Stocks snapped their winning streak Monday after American Express reported that credit-card deliquencies rose in February.
That came on top of news that AIG is paying $165 million in employee bonuses, which kept an underlying tone of aggravation in the market today.
The Dow Jones Industrial Average and S&P 500 ended just a few points lower.
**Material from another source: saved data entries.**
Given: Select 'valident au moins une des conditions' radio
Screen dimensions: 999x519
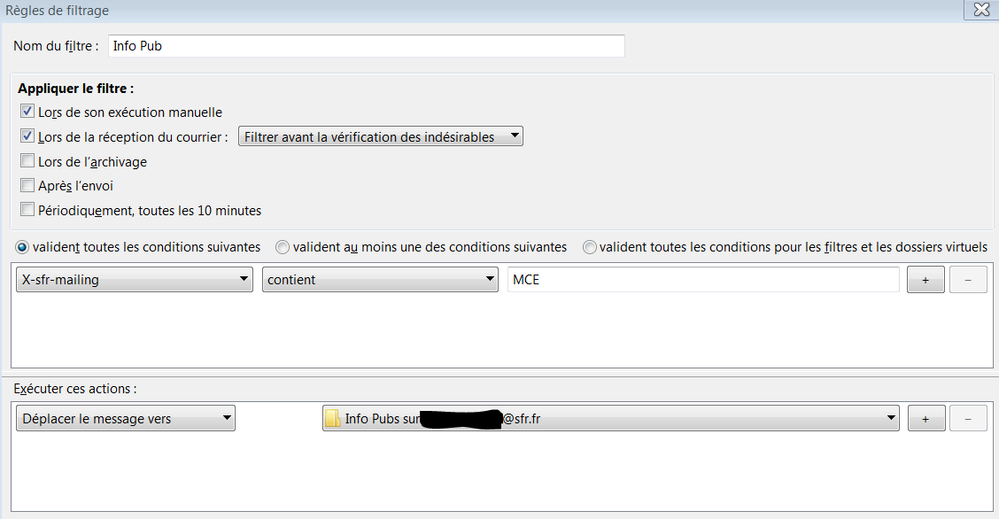Looking at the screenshot, I should click(x=282, y=247).
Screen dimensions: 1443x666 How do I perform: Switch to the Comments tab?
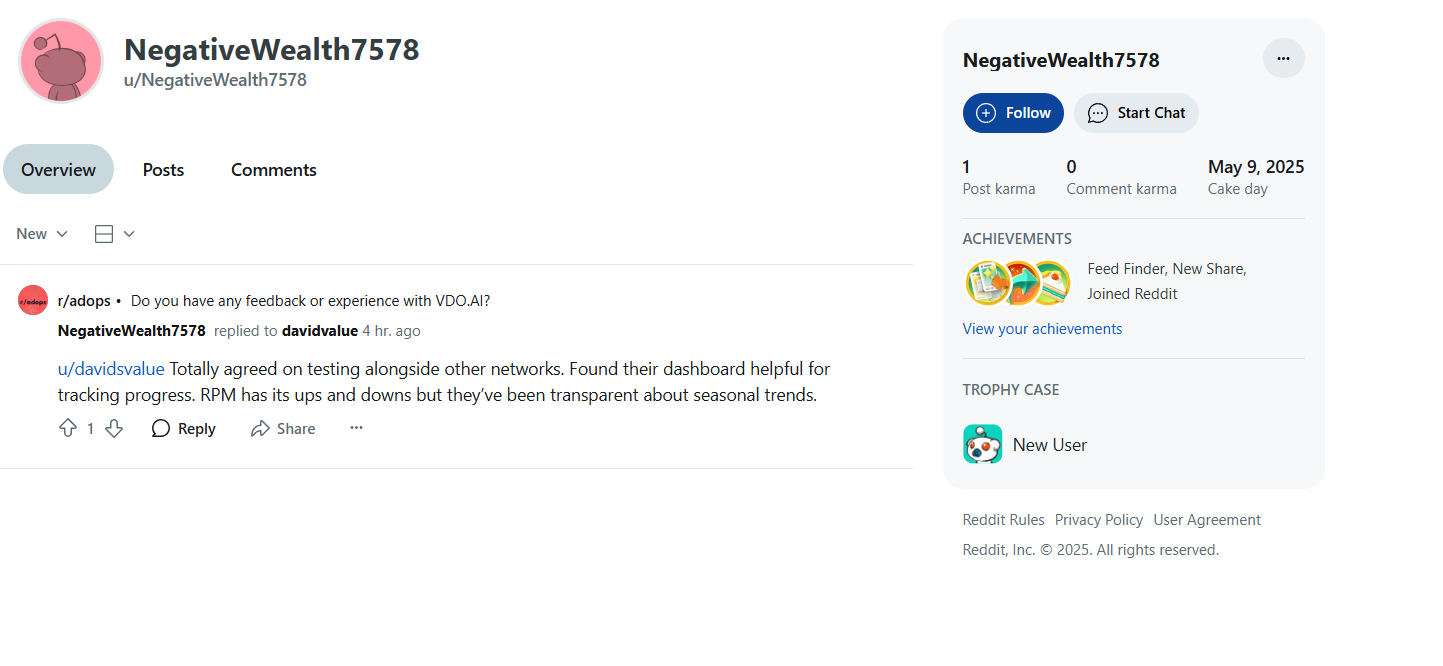(274, 169)
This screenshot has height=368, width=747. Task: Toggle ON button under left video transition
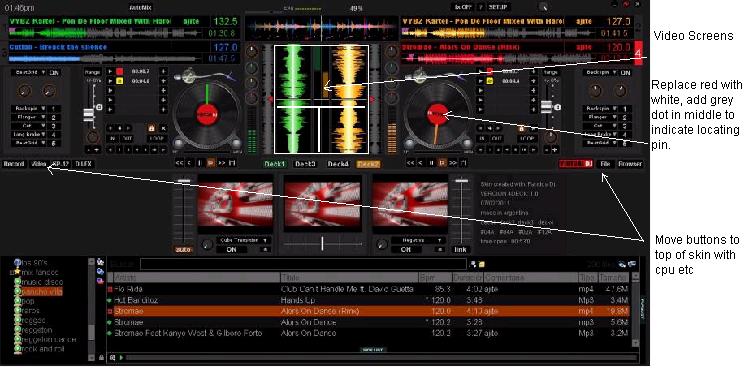pyautogui.click(x=231, y=249)
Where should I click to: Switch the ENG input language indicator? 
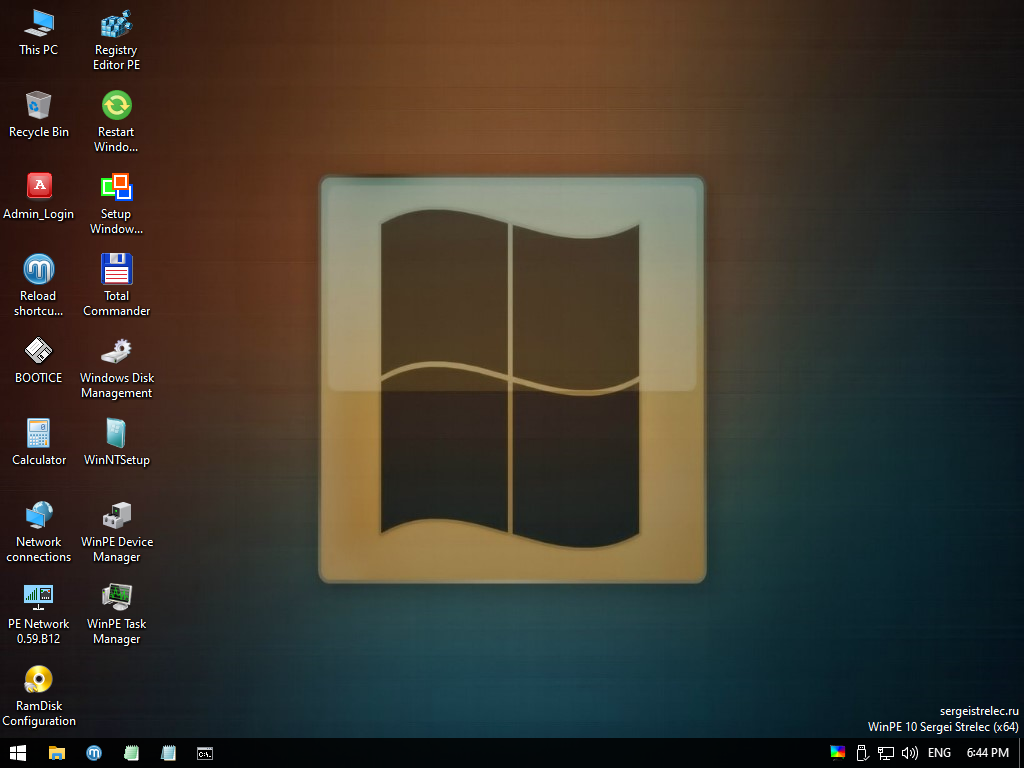click(x=939, y=753)
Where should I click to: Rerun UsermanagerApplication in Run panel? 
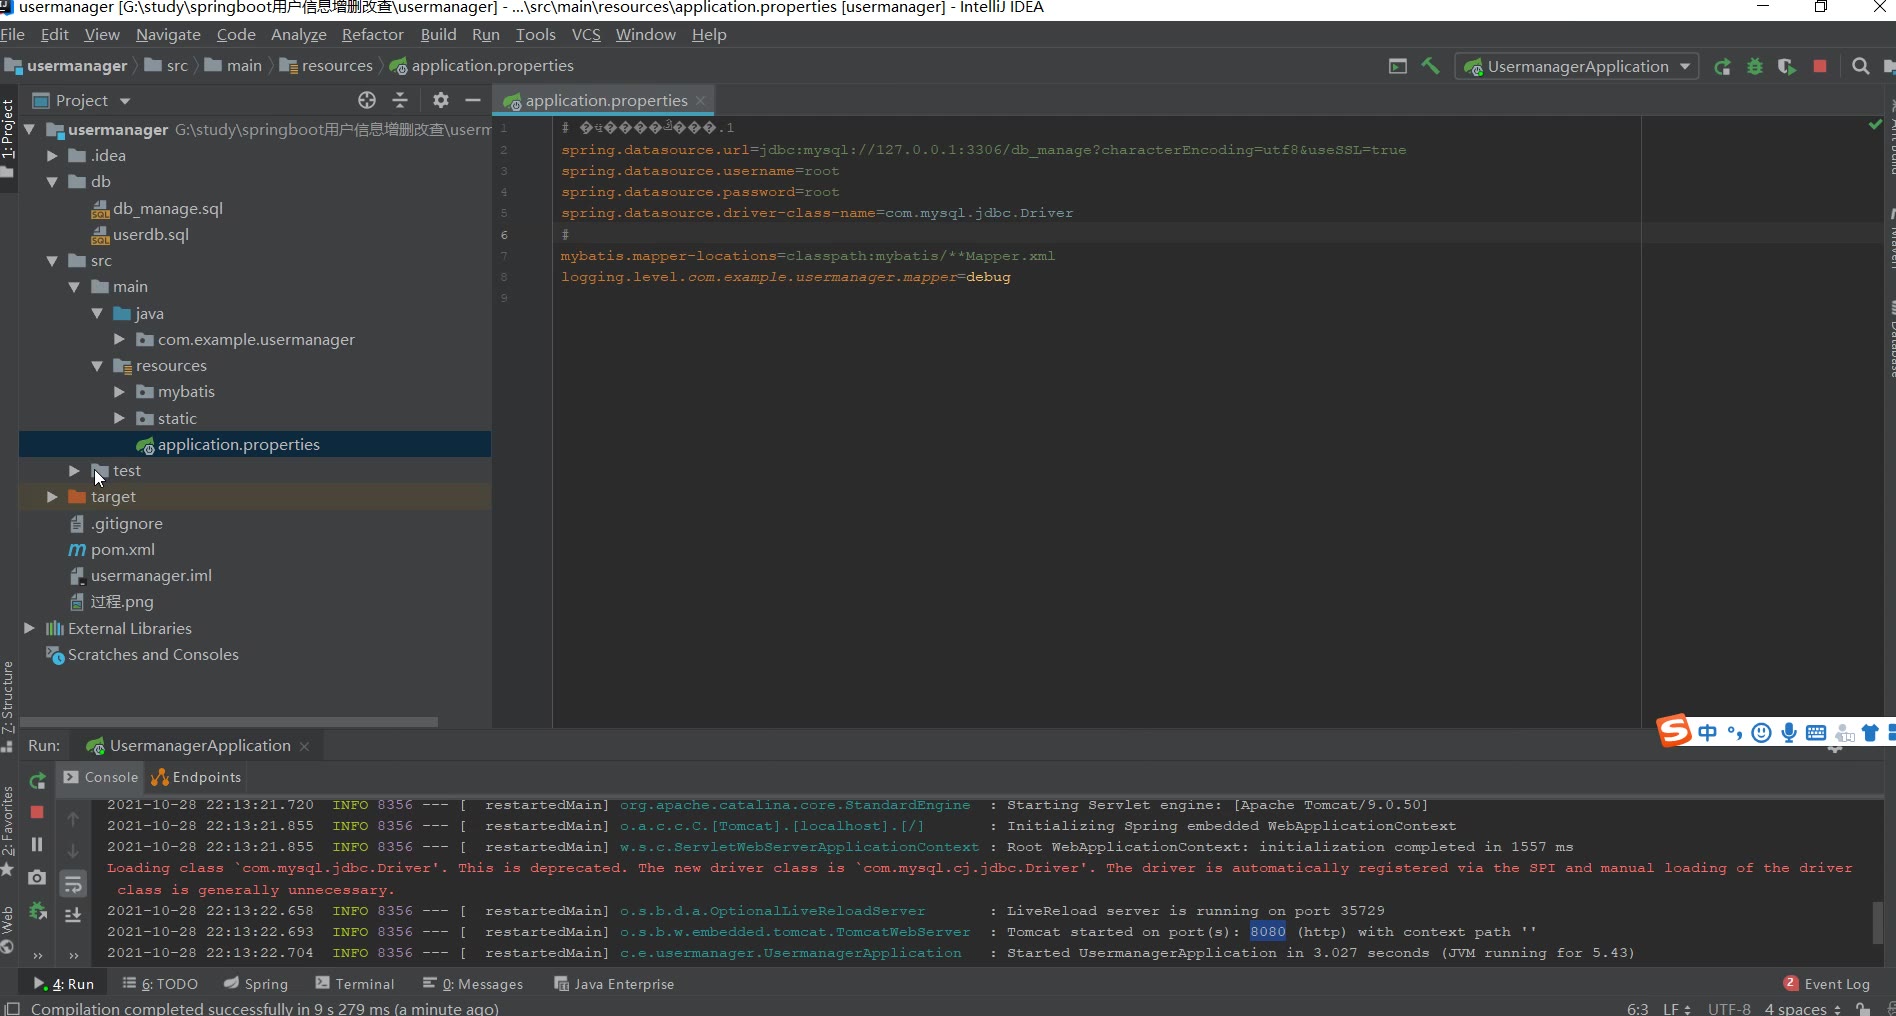click(37, 780)
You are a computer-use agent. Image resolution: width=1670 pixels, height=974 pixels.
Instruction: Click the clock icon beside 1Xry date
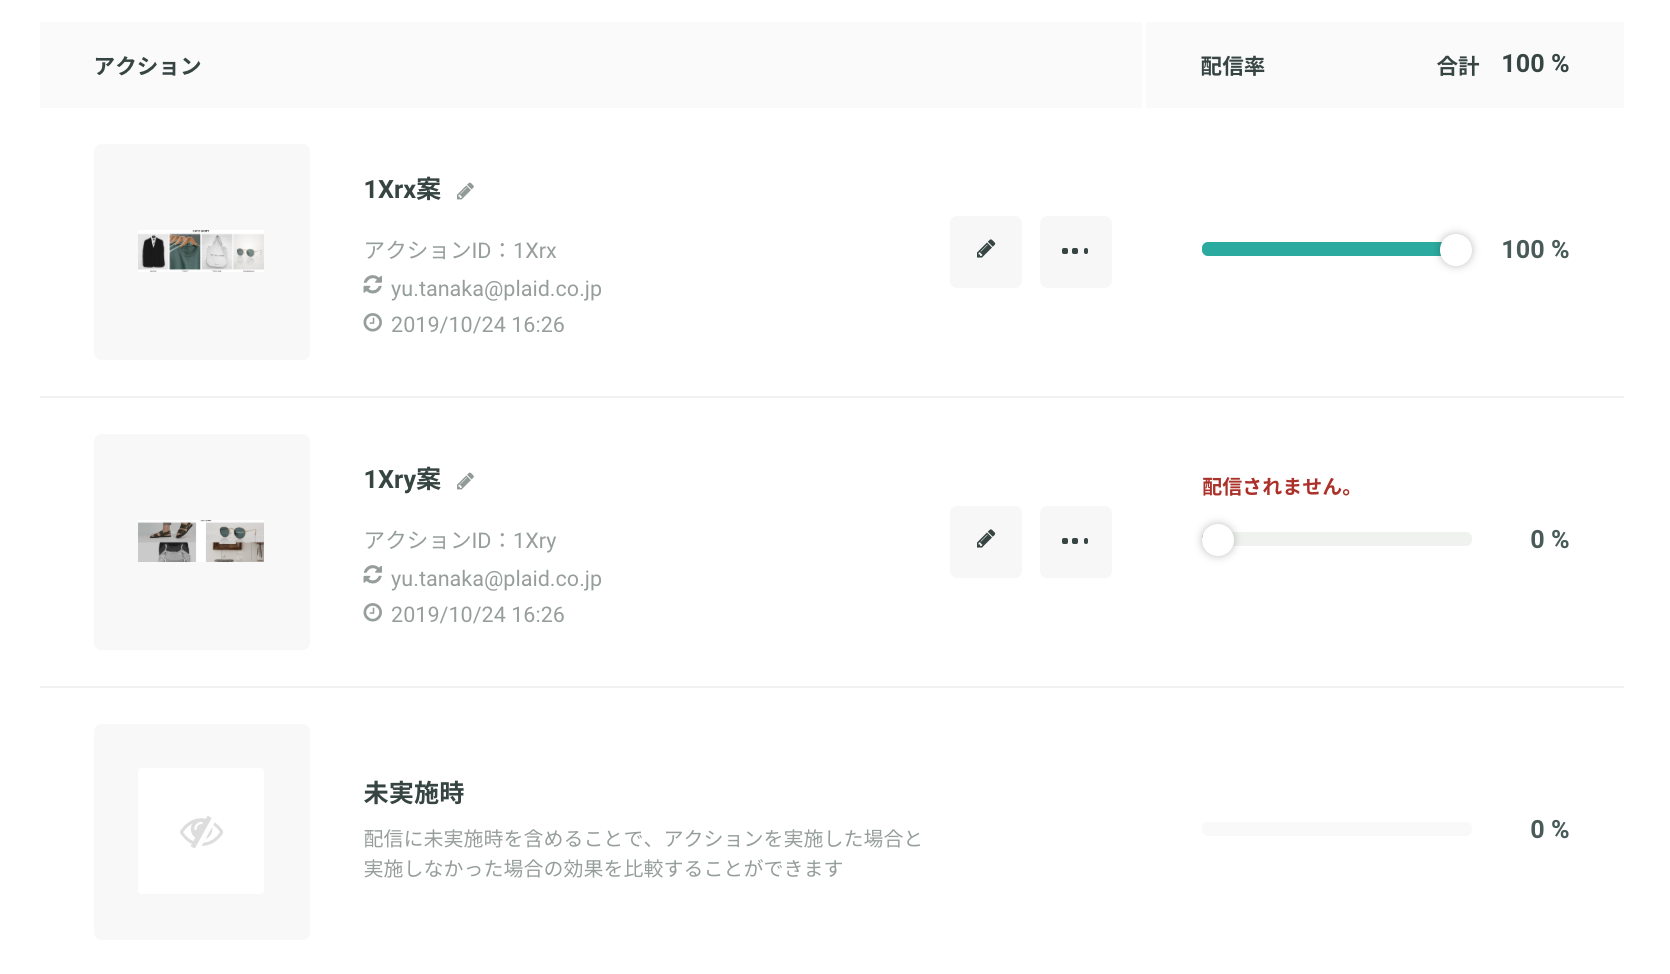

The Nasdaq lost nearly 2 percent as big-name techs were weak throughout the session amid worries about the outlook for tech spending.
Today's drop breaks a four-day streak last week that gave all three major indexes a 10-percent boost last week, the market's best week since November.
Stocks faltered in the final minutes of trading after rallying through the day on Federal Reserve Chairman Ben Bernanke's weekend remarks that the recession could end this year fueled some optimism.
"This (economic) decline will begin to moderateand we'll begin to see a leveling off," Bernanke said during an interview on "60 Minutes" Sunday.
What traders really responded to was Bernanke's remarks about why stabilizing the financial sector is so important and that the government has to continue to be very aggressive.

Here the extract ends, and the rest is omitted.